Danly also cited specific numbers from the outage-tracking website poweroutage.us, saying nearly 55,000 customers were without power as of Friday. He added that the counts included more than 17,000 customers in Mississippi and about 7,000 in Texas.
The administration’s power-source accounting gave natural gas the leading role during peak generation, with Wright saying it provided 43% of electric power. Wright said coal provided 24% and nuclear accounted for 15%, while he said wind, solar and hydropower together provided 14%. Wright also said the share of coal and natural gas rose substantially during the storm, while wind power use dropped by 40%, and said solar stayed flat at a fraction of what coal and natural gas produced.
Wright dismissed solar as inadequate for severe conditions in some regions, saying it was “meaningless” during a severe storm and warning, “It’s not an all-weather power source.” In the administration’s framing, emergency measures were therefore not simply a political choice but a way to ensure enough generation capacity during an episode of extreme cold and grid stress.
Critics challenged that framing. The AP reported that they said Wright’s remarks understated how much wind and solar contributed during the storm and that emergency and related orders over the past nine months to keep certain oil and coal-fired plants open past planned retirement dates could cost electricity customers billions of dollars over the next few years.
Before and during the storm, the administration also said it excused utilities from pollution limits on fossil-fuel plants and ordered that backup generators at data centers and other large facilities be available to grid operators and utilities for emergency power, according to the AP report. Danly described the Trump administration’s approach as a “new way of doing business” in power emergencies, contrasting it with grid performance during a similar severe storm in 2021.
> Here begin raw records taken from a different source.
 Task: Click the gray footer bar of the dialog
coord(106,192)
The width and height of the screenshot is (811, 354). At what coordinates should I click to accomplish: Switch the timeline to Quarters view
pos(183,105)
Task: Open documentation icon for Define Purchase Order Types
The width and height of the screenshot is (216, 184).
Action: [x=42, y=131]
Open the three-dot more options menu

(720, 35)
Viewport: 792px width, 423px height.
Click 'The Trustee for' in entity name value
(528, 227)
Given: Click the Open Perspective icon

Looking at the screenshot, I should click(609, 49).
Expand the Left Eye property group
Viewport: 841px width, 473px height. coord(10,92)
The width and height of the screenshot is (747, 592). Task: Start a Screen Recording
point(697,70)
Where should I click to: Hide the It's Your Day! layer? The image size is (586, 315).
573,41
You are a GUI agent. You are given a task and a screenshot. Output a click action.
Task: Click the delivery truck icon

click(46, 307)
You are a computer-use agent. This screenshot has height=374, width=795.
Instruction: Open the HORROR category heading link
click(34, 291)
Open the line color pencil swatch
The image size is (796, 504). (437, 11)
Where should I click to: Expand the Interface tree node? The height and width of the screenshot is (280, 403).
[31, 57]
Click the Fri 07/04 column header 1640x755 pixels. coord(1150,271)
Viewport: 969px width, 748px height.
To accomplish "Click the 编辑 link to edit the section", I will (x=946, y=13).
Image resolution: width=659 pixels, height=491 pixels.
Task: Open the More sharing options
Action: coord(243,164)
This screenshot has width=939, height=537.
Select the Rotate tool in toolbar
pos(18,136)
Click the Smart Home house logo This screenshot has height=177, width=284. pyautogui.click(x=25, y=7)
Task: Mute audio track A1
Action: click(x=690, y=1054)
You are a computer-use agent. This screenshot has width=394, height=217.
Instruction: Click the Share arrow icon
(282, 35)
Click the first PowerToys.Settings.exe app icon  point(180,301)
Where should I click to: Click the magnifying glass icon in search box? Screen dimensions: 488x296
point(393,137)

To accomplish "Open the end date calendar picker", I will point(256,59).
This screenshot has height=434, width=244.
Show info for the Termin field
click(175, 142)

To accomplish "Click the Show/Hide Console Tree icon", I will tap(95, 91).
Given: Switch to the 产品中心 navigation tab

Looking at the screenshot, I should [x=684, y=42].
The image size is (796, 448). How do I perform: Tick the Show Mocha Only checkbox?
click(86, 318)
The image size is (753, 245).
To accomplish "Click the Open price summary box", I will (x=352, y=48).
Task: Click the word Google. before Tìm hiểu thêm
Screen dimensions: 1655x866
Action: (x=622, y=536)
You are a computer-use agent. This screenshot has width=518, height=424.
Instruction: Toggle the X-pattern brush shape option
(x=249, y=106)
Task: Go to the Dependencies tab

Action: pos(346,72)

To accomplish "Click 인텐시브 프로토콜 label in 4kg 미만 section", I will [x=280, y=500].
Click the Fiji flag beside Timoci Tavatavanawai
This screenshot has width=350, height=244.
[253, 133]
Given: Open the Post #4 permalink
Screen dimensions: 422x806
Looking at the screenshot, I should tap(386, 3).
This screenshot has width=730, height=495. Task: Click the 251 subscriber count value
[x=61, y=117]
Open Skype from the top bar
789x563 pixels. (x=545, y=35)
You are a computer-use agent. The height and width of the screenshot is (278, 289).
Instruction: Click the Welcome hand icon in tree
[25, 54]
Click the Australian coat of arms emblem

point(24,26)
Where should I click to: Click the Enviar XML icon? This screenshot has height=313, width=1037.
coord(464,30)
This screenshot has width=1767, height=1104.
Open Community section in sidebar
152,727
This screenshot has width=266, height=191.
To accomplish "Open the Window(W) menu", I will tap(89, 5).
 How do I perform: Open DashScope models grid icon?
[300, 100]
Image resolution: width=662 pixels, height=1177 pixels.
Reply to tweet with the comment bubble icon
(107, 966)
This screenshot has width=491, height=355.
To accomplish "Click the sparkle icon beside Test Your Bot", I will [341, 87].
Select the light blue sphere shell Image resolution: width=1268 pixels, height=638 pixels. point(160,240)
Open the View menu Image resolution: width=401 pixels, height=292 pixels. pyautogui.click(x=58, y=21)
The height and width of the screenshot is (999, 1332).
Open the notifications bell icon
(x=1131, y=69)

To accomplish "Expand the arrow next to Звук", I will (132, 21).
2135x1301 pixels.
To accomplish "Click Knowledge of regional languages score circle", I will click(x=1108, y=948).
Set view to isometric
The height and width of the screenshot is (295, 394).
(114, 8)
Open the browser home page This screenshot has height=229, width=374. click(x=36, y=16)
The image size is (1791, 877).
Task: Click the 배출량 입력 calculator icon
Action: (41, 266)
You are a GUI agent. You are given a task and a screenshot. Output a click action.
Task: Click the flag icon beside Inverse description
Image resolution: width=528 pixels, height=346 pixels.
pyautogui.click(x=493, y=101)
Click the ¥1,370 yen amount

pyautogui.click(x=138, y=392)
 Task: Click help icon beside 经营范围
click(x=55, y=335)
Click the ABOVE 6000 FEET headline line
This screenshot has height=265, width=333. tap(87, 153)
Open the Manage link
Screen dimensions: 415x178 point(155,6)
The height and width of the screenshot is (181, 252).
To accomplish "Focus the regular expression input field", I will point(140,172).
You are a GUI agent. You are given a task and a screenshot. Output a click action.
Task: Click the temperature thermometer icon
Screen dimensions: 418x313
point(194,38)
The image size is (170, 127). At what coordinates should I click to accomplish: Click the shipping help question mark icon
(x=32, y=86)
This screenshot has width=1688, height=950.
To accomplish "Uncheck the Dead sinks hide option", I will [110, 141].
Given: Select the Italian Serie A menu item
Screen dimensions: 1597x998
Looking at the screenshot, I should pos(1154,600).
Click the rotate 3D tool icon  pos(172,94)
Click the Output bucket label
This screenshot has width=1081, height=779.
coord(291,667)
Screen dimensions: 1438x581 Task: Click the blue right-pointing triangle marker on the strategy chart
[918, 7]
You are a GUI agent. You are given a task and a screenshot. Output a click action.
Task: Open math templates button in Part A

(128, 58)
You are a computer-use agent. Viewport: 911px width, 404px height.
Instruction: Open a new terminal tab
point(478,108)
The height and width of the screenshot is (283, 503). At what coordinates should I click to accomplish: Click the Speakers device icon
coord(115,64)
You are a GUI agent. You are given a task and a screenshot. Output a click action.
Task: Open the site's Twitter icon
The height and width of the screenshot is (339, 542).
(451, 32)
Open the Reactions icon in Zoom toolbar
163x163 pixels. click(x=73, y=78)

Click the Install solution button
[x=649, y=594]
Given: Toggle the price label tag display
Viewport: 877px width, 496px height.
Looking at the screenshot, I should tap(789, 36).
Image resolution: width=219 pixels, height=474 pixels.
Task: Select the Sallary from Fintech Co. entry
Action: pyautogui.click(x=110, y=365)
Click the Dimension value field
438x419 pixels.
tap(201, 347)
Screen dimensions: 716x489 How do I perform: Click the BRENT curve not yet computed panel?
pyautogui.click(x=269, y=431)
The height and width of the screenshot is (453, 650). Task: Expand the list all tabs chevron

On the cost and authority questions, the AP reported that preventing coal plants from retiring over the next three years could cost consumers at least $3 billion per year, citing a report from Grid Strategies, a consulting firm. Michael Goggin, an executive vice president at Grid Strategies, said many of the plants were retiring because they were “no longer economic to operate” and that keeping them open was “expensive to keep them going.”
Opponents have also challenged some of the coal-keeping orders in court. The AP reported that the nonprofit owners of the Craig Generating Station in Colorado, along with Tri-State Generation and Transmission Association and Platte River Power Authority, filed a protest with the Energy Department seeking to reverse an order that directed the plant’s Unit 1 to stay operating. The complaint described a Dec. 30 order issued one day before the unit was to shut down, and it said the nonprofits were being forced to pay to keep a costly and unreliable plant operating and that the department did not comply with a legal requirement to explain why it was the best alternative.
Wright said the stakes were higher if the orders were not followed, telling reporters there would be “far larger costs from blackouts.” Clean energy advocates, meanwhile, argued that renewable sources saved consumers billions during the storm and helped keep lights on, particularly in regions with investments in wind, solar and energy storage. John Hensley, a senior vice president at the American Clean Power Association, said in Texas wind, solar and storage provided about 25% of power for the grid serving 27 million customers and noted that the share was a major increase over 2021, which he said was a key reason blackouts were largely avoided.
Hensley also said wind and solar accounted for significant power in the Midwest and Southwest, and he pointed to differences elsewhere, including in the mid-Atlantic region served by grid operator PJM. He said only 5% of power there came from wind and solar generation, attributing that gap to a lack of investment and to what he described as hostility by the Trump administration to new wind and solar power. Hensley said blaming renewables for not performing during the storm “is like trying to blame someone on the bench for losing the game,” adding, “They didn’t get a chance” to play.